The Island That Is – And Should Not Be - Digital Signage – As digital signage begins to capture the imagination of brands and retailers, an expanding list of companies stands ready to offer the software and hardware necessary to deploy digital signage networks. What many seem to be missing – with the notable exception of a company called LocaModa – is that digital signage is only one of several bricks in a retailer or brand’s digital out-of-home (DOOH) marketing strategy, all of which must be mutually reinforcing and fully integrated. The fact that most digital signage networks are isolated from each other, as well as from the other networks through which marketing messages are being delivered, creates enormous inefficiencies for brand managers and retailers trying to efficiently reach large audiences with multi-channel marketing campaigns. We are impressed with LocaModa’s effort to address this problem through a combination of technology and business processes. The challenge they face in creating a unified platform for purchasing and managing out-of-home advertising (and as importantly, for delivering reporting on its performance) across disparate networks are great, but we believe the benefits and potential rewards are too.
We Need Great Content - Now! - Digital signage technology suppliers have done a better-than-necessary job in creating hardware and software that can deliver content and manage networks. But advertisers and their agencies continue to assert that the challenges associated with developing great content remain. And we agree with Verne Freedlander ofX20 Media that the standard for digital signage content is rising, and is being set by the HD broadcast TV industry (i.e. digital signage content must look as good as what consumers see at home on their HD TVs, or the brand is damaged). But we believe creative, technology-based solutions to addressing the cost and complexity associated with content development will emerge. We believe that the next area of intense competition among digital signage technology companies will be around content aggregation and simplified content re-purposing / authoring. The combination of an explosion in the amount of content needed to support growing signage networks and the increasingly high bar for the quality of the content creates a business opportunity that is simply too large for the industry to ignore.
The Future – Many More Signs, Much Better Content, And A Lot More Of It – Several years ago, Starbuck’s promoted a corporate strategy they called “Third Place”, drawing upon the work of sociologist Ray Oldenburg.

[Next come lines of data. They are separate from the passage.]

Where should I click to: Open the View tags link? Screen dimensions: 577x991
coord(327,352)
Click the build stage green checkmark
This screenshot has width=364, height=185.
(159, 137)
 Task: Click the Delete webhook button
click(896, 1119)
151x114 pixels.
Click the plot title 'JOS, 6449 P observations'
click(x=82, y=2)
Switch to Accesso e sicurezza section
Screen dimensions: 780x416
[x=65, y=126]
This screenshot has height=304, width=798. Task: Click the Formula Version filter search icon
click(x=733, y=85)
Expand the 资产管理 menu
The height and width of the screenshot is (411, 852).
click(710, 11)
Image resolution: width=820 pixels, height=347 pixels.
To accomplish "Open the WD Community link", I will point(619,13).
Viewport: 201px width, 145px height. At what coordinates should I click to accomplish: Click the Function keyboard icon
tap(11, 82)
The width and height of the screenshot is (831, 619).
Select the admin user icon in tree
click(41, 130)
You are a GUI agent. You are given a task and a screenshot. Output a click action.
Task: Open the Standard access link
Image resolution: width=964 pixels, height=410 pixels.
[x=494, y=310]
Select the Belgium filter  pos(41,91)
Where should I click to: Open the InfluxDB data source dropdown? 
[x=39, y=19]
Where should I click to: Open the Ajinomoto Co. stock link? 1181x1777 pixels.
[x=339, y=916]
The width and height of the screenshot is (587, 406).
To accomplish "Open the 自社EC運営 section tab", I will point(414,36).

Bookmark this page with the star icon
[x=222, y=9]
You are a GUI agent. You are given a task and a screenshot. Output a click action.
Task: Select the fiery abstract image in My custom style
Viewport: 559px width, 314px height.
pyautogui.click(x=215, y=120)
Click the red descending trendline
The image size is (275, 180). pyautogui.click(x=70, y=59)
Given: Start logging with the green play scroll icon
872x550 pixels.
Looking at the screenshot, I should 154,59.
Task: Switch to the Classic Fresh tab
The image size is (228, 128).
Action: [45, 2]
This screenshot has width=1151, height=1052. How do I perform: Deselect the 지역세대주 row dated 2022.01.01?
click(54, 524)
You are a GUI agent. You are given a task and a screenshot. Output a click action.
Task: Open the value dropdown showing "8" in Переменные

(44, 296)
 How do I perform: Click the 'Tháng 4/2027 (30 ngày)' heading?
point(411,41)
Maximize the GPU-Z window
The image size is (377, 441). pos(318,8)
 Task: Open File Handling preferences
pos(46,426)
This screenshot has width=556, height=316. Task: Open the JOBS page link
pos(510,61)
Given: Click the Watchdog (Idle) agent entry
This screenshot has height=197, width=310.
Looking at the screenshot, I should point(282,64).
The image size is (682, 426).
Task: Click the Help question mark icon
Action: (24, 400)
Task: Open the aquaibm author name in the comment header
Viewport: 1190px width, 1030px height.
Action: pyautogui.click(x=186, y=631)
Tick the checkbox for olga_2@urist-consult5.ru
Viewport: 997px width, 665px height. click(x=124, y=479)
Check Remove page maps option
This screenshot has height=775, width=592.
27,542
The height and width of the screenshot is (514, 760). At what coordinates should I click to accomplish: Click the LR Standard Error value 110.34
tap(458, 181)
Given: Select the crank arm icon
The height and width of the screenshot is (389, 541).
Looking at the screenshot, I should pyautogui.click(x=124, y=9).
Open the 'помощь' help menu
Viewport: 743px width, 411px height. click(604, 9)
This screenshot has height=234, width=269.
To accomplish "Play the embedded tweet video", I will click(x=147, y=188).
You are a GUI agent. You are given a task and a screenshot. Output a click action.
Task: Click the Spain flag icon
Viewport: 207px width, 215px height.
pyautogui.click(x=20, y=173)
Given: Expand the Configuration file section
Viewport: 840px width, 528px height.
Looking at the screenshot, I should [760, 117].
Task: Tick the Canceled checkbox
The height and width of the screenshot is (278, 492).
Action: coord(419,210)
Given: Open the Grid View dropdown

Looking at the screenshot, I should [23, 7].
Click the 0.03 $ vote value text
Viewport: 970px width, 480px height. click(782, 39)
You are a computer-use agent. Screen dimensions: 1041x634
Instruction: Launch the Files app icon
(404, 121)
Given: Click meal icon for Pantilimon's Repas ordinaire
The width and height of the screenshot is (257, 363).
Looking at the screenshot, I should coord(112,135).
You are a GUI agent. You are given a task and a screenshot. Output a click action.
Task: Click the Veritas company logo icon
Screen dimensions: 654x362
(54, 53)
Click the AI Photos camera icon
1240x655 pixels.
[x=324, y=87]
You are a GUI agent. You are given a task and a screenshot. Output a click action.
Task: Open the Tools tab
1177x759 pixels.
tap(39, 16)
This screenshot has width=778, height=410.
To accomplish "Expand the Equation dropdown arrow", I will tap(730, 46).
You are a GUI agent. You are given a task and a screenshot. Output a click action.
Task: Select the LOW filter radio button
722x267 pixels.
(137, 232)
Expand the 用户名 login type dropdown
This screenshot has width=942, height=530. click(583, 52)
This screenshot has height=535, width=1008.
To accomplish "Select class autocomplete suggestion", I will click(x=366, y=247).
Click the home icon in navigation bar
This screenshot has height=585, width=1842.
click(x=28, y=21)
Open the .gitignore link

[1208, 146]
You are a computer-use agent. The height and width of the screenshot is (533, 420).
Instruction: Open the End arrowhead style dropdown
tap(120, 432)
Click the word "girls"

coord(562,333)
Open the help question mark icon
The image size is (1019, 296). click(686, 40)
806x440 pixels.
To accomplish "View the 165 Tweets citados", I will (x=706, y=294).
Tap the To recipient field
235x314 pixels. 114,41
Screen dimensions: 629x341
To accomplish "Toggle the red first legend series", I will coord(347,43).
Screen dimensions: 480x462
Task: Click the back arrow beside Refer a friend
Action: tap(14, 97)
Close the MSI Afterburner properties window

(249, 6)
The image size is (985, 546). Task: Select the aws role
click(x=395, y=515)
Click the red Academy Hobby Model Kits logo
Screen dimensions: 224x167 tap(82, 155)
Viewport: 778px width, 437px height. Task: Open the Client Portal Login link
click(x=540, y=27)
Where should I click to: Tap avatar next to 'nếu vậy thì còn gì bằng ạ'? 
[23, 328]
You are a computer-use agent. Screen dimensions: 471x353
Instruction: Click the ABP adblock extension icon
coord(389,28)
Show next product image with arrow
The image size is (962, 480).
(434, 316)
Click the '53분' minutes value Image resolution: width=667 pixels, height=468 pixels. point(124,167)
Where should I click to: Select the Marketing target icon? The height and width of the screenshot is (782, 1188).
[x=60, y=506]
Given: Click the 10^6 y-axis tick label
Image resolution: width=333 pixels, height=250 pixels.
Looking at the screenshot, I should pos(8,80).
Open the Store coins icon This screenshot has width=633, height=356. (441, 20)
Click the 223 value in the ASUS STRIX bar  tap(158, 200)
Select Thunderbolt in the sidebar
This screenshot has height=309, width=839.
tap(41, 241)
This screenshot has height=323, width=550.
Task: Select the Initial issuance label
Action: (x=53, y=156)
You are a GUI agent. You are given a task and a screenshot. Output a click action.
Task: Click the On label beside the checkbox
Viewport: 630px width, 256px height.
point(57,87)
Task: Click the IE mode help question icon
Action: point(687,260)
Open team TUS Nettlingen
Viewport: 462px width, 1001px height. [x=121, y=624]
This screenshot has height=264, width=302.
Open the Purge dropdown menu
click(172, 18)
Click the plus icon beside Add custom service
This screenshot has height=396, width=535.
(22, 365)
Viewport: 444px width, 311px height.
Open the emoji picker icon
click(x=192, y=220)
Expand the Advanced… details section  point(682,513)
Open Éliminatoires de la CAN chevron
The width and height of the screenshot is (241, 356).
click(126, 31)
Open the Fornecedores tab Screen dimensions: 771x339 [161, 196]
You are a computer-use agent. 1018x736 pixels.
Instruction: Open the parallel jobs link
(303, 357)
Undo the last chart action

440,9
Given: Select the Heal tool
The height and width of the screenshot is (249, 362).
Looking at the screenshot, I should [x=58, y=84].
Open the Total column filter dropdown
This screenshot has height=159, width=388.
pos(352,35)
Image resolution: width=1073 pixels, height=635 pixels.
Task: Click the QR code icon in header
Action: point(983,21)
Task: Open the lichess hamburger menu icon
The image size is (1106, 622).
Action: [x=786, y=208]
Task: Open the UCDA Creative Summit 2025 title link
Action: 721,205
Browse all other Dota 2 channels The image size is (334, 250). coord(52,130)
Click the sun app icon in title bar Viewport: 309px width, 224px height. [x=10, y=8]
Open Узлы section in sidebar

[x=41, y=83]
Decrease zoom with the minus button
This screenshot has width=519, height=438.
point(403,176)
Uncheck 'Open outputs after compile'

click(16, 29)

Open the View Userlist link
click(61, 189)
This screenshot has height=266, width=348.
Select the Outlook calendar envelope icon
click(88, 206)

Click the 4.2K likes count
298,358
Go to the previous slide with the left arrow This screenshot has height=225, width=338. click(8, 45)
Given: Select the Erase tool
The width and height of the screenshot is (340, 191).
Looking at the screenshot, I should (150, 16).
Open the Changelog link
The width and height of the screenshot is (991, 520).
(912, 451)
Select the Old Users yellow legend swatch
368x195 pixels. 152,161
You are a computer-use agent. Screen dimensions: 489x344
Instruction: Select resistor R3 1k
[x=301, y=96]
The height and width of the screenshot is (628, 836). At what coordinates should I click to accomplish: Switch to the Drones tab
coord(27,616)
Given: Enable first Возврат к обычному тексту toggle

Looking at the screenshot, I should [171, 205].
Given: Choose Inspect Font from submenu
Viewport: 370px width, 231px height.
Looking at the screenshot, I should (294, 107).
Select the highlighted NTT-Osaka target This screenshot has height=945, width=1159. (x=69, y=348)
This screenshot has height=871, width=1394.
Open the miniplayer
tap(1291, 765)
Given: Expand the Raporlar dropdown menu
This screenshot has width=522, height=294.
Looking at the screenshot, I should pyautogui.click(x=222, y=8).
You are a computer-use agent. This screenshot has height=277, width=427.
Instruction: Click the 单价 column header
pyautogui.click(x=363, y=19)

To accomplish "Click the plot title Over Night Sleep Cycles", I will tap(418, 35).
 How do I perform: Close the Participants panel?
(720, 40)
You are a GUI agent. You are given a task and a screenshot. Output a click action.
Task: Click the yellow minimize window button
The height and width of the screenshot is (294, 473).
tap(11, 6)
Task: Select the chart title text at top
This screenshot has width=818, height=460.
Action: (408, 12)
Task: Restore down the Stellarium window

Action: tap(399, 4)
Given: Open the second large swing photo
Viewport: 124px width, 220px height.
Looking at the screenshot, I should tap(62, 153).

At its core was the premise that in addition to your home and your office (or school), Starbucks would be the “third place” you would choose to spend leisure time. While he mentioned it only in passing, we agree with Bob Martin of RMG Networks that the idea of a third-place is going to extend beyond Starbuck to other restaurants and retailers, that stores are very likely to become a preferred place for individuals to spend considerable leisure time even when they not at any stage of what is currently viewed as the buying process, and that digital content will play a critical role in defining the retail environment. As an example, the car dealership of the future could very well be a place where car enthusiasts elect to relax on a Saturday afternoon, all the while being exposed to (and interacting with) digital signage content that builds that dealer’s brand. (Indeed, one of the highlights of the conference today was a presentation on a revolutionary Danish bank calledJyske Bank which has been designed to be an engaging, enjoyable place for consumers to shop and relax. The design includes strategic use of digital signage to enhance the consumer experience). The investment of time and money to build the required networks and create the necessary content that results in an engaging third-space will not be small, but we believe that the ROI for retailers and their brands will be real, and that the opportunity for digital signage technology suppliers to support these efforts will be significant.